Jude’s Story
Our daughter, Jude, does things her own way. The doctor who delivered her jokingly called her "The Fast and the Furious" due to the wild way she entered the world--breech with no epidural and no c-section--a first for her doctor, nurses, and, of course, me. After the drama of the birth, both my wife and I were looking forward to some quiet days at home. She passed all of her tests, and although she was a little small, she went home on schedule.
We were home for a couple of days enjoying the parade of family and friends stopping by to meet Jude. In the midst of it, however, I received a call from Jody at the Community Health Clinic. She told me Jude had medium chain acyl-CoA dehydrogenase (MCAD) deficiency and proceeded to try to explain what it was and what we needed to do. All I heard, though, was that my baby had a very rare, potentially deadly condition that had shown up in her newborn bloodwork and that we needed to feed her every 2.5 hours until we were able to get in to meet with Dr. Ammous. It was terrifying and confusing. I had a million questions. But Jody told us not to worry about anything but feeding her. I said "we can do that" and avoided googling this condition I'd never heard of but had now taken over our world.

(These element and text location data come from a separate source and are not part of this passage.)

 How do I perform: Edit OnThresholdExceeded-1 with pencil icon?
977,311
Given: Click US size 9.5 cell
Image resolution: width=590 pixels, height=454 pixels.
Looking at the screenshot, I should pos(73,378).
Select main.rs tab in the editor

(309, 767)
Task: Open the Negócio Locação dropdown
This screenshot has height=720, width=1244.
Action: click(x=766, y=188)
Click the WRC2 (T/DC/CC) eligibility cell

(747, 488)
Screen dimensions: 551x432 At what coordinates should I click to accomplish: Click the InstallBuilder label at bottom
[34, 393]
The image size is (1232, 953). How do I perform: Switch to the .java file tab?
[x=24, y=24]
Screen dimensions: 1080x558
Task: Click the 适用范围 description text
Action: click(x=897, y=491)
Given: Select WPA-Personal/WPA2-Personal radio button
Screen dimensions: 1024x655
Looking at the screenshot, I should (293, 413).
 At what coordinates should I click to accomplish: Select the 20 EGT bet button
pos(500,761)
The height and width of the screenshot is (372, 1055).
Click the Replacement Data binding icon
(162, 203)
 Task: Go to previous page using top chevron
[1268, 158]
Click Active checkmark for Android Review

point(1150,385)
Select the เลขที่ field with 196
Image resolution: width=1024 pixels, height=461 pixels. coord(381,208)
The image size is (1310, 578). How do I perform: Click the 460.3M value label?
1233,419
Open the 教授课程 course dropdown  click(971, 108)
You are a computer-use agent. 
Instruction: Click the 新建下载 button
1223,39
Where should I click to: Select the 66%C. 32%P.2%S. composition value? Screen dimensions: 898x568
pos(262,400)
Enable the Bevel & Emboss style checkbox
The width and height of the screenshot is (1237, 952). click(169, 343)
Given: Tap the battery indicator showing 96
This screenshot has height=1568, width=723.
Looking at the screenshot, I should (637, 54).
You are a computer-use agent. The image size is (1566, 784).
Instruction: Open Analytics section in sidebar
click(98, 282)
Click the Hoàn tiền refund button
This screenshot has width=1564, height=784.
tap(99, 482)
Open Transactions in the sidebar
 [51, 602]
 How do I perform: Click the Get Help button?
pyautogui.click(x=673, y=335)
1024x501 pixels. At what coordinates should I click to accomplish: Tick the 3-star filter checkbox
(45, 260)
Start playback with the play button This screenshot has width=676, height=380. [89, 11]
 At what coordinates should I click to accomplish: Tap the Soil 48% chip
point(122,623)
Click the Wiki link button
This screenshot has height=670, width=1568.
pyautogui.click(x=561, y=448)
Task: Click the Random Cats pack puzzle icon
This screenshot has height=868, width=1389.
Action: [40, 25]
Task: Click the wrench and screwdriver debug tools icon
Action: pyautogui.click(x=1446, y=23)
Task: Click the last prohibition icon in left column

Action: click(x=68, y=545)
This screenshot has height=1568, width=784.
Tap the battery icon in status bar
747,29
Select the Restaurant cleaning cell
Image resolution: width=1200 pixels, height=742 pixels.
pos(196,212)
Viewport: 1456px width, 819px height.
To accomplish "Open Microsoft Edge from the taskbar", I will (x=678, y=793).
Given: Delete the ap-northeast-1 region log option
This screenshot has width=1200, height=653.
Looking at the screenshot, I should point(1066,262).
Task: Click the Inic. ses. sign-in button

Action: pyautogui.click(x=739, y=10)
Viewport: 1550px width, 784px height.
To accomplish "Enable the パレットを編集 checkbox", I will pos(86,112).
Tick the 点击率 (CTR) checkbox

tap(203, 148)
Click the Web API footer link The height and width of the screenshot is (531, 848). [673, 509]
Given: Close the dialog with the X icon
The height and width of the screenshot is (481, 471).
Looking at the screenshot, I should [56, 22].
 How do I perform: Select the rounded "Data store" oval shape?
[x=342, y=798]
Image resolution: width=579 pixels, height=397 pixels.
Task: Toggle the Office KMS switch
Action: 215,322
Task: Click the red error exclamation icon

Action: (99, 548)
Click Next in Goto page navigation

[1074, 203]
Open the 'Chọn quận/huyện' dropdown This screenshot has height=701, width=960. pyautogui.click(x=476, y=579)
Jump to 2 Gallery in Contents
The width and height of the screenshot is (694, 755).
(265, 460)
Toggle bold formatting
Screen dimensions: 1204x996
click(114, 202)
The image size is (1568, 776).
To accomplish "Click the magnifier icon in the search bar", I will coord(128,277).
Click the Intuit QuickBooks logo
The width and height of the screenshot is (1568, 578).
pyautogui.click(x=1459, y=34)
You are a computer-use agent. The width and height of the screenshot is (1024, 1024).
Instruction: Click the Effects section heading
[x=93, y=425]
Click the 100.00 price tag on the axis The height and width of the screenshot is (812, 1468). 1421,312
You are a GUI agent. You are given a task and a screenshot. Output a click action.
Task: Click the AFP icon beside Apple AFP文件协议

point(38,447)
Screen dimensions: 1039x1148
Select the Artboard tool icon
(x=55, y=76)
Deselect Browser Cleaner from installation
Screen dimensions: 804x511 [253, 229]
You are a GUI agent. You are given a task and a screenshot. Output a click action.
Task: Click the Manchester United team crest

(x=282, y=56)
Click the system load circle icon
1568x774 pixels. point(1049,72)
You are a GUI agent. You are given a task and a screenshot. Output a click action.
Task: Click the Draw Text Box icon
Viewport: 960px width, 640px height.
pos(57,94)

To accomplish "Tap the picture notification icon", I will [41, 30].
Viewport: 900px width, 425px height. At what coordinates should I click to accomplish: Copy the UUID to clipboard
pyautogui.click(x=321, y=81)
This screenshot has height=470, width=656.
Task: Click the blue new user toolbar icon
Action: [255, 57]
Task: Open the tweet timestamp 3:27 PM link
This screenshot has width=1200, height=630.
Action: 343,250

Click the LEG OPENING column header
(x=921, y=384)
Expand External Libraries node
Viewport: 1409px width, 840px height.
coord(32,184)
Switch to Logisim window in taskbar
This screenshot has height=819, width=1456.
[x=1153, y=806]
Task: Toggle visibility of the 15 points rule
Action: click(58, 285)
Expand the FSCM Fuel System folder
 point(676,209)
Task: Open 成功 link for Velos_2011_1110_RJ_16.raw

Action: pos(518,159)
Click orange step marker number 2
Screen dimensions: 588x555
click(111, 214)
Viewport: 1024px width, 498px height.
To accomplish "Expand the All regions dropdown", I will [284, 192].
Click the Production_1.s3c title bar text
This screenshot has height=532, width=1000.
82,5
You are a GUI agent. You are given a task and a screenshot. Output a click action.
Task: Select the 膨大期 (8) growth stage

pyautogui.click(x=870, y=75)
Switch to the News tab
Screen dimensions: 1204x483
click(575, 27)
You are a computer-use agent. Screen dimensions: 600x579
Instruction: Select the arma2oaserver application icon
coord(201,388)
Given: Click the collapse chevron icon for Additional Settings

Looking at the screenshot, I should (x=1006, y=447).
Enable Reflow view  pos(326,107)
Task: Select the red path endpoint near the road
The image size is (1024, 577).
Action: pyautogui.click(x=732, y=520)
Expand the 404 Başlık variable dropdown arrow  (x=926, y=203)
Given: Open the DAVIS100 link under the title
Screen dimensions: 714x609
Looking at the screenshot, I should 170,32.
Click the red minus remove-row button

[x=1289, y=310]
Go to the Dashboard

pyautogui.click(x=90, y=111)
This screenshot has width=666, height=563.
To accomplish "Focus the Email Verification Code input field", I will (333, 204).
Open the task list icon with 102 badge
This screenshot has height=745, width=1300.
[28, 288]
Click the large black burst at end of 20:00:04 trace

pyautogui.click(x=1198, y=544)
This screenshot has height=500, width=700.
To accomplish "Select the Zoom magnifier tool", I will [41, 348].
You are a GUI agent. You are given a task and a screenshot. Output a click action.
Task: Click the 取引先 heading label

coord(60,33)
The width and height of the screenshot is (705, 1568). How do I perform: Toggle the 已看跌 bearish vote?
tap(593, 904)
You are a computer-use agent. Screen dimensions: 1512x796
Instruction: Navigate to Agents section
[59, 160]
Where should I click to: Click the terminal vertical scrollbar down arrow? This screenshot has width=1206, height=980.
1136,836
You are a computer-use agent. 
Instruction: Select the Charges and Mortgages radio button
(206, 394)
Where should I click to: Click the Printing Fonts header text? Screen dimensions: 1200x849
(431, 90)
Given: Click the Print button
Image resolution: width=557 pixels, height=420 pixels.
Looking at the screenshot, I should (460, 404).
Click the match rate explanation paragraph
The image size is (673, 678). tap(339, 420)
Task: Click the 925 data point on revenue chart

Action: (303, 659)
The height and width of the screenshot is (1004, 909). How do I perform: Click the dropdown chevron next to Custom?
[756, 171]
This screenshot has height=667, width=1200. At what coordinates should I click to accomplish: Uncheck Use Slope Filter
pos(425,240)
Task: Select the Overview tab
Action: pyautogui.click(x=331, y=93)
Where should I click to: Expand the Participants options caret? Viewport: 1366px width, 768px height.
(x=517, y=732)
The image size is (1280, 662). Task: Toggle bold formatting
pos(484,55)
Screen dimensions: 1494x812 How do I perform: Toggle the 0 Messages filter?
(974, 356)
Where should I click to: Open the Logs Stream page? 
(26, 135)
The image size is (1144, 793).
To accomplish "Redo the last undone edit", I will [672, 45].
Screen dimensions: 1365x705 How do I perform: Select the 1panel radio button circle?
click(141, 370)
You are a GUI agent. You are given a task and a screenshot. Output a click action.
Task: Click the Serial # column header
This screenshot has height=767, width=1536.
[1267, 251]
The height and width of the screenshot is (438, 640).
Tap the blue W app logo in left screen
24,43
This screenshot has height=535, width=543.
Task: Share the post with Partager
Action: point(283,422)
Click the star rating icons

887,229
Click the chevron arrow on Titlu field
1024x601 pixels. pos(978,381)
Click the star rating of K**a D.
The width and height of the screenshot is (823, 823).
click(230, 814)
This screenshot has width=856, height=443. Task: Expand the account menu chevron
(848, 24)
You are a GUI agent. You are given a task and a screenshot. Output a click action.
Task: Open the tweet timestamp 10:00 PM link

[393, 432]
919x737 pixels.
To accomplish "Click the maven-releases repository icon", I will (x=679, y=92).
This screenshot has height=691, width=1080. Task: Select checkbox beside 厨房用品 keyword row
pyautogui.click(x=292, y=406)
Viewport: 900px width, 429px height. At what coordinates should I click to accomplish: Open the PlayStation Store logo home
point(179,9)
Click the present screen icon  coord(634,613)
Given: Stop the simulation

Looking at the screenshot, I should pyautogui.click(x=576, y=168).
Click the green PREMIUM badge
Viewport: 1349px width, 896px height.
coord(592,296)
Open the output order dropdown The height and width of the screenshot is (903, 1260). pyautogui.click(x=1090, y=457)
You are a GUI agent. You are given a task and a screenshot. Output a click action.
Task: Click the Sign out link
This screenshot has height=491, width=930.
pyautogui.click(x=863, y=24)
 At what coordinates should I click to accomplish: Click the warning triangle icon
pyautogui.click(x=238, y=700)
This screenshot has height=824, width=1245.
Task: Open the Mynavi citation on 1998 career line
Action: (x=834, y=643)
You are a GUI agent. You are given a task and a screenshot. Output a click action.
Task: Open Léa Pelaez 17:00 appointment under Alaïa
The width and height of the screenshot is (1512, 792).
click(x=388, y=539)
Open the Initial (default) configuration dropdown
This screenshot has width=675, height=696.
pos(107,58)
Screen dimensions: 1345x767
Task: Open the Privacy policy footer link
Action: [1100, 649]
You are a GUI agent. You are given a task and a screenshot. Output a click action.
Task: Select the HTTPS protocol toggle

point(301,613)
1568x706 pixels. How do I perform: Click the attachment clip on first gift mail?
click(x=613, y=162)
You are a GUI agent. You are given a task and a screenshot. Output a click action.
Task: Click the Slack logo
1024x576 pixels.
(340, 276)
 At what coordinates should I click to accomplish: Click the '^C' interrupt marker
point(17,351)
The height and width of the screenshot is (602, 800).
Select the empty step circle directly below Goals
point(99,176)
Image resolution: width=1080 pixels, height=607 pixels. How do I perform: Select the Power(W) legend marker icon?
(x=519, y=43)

A week later, we were in Topeka, Indiana meeting with Dr. Ammous, Jody, and the rest of the Community Health Clinic team. They talked us through the condition, what it would mean for Jude and our family, and offered to connect us with other MCAD families. They gave us a glucometer, emergency protocols, glucose gels, and helped us plan what to look for and when to act. They coordinated with Jude's pediatrician and set up a schedule of nutritionist and specialist appointments for the coming year. And they gave us a direct cell number to text or call, any time. When we left, we breathed a sigh of relief. It was clear Jude was in the best hands possible.
Fast forward a year later and "The Fast and the Furious" is just that. She's trying to walk, caught up in weight, jibber-jabbering, and hitting all of the milestones she's supposed to. And we've made use of that cell number to reach Jody and team more times than we'd like to admit. They are always quick to respond and put us at ease. They take her condition seriously and our concerns matter to them. We've never experienced this level of care in the healthcare world, and I can't imagine entrusting our baby girl's health with any other team.